The list of supporters is long: more than two-fifths of Rwanda's voters have signed a petition calling for constitutional reform to allow strongman Paul Kagame a third term in power.
The authorities speak of a popular mass movement, critics of a manipulation of power.
As the second and final seven-year mandate of Rwanda's president draws to a close, there are increasing indications he may join other African leaders in changing the rules to stay put in elections due in 2017.
Kagame is a "gift from God," said Aimable Ngendahayo, one of the 2.5 million people who have signed the petition calling for a change of Article 101 of the constitution, which limits the president to two terms.
The move comes amid a wider controversy in Africa over efforts by leaders to change constitutions in order to stay in office.
Kagame, 57, has been at the top of Rwandan politics since 1994, when an offensive by his ethnic Tutsi rebel force, the Rwandan Patriotic Front (RPF), put an end to a genocide by Hutu extremists that left an estimated 800,000 mostly Tutsis dead.
As minister of defense and then vice president, Kagame was widely seen as the power behind the throne even before he took the presidency in 2003, winning 95 percent of the vote. He was re-elected in 2010 with a similarly resounding mandate.
From the trauma of genocide, he has been painted as a guarantor of stability and economic development, earning praise from donors -- and his supporters say many in Rwanda view the prospect of his departure as a step into the unknown.

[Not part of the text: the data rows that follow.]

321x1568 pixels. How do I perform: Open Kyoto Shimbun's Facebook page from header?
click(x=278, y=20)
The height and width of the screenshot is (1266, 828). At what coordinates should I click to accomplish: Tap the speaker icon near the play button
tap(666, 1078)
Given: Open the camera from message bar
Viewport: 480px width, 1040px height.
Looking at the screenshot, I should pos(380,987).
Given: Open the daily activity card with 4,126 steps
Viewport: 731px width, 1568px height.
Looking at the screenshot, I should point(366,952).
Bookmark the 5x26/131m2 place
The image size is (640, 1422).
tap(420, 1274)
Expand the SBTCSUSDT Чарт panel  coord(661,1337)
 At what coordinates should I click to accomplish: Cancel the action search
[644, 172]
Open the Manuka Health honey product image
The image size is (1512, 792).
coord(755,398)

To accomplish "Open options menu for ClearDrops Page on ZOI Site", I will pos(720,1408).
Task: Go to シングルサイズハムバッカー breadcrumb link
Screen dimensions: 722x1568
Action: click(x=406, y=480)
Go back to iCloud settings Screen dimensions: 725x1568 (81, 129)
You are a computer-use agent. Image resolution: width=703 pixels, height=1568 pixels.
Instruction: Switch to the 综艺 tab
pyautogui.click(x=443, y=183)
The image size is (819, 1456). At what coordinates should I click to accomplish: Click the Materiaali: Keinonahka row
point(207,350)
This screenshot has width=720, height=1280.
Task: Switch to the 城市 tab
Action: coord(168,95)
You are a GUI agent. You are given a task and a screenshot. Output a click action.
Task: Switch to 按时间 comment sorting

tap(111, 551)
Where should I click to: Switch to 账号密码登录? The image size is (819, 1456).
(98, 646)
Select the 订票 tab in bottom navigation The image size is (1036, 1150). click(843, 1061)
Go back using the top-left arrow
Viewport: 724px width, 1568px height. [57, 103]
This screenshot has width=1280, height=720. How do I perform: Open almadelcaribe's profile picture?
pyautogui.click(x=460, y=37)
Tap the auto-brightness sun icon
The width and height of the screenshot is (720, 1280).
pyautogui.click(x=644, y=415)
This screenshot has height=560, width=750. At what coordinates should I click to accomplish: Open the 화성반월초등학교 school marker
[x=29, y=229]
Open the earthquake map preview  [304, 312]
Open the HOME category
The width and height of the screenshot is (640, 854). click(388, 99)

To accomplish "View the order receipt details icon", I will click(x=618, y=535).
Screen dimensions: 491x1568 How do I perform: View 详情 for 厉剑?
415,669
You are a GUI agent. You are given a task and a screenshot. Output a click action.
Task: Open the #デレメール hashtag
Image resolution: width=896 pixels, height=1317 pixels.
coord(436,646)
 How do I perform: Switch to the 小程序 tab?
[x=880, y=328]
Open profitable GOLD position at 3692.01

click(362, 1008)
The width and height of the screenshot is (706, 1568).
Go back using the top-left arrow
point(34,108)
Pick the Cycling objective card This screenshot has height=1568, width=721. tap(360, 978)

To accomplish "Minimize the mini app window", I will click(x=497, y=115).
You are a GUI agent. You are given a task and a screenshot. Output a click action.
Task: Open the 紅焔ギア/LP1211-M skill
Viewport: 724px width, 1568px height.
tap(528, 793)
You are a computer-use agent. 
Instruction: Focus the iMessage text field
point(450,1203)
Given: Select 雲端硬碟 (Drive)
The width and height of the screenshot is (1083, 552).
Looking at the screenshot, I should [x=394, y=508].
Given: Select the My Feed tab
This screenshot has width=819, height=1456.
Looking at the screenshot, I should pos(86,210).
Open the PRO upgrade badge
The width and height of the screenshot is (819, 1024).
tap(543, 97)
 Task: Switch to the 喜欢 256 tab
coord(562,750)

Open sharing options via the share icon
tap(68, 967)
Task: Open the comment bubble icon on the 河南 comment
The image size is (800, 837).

Kagame says the decision is for the "Rwandan people".
"I have not asked anyone to change the constitution and I have not told anybody how or what to think about 2017," Kagame said in April.
Weeks of political unrest in neighboring Burundi began in April when President Pierre Nkurunziza announced his bid to stand for a third term in polls next month, a move branded by opponents as unconstitutional and a violation of a 2006 peace deal that ended 13 years of civil war.
Since late April in Rwanda, crowds of Kagame fans have signed the petition asking parliament to amend the constitution to "convince" their president to stand again.
"Kagame is a special man," Ngendahayo said. "This is not the time to let him go," said the 35-year old businessman. "Kagame loves his people, so if we the people ask him, he will accept."
Kagame himself has said he is "open to going or not going depending on the interest and future" of Rwanda.
Rwanda watchers however question the spontaneity of the petition, in a country where the political debate is tightly controlled.
Unlike Burkina Faso's former president Blaise Compaore, who was chased out last year after he tried to stay for a third term, Kagame can be confident of few headaches in a country with no real opposition.
Yet Washington, once among Kagame's closest supporters, has spoken against the third term, saying it supports "a new leader" in 2017 and saying democracy requires "strong institutions, not strong men".
Several people said they were encouraged into signing the petition.
One person, who declined to be named, said the local neighborhood security chief, "told me it was a paper to sign".
Without the door-to-door campaign the person would not have signed.
"Of course I signed... I am known in the neighborhood... I do not know what might have happened (otherwise)," the person added.
One Rwandan journalist, who also requested anonymity, said that "there are people who sign in good faith, but many also who do so for fear of being labeled as enemies of the state," while others who are illiterate in rural areas sign without even knowing what it is.
Rwandan media has reported that prisoners in one jail, Rubavu in western Rwanda, where many are serving long sentences for their role in the genocide, had also signed the petition.
The government denies any pressure has been applied.
Ministry of Local Government spokesman Ladislas Ngendahimana said he "categorically denies that people have signed petitions under the instigation of the government", adding that all door-to-door canvassing was banned so as not to "influence" the people.
"The RPF never gave any instructions to local officials" to collect signatures, he said, adding that all who signed "did so of their own will... we do not need to force them."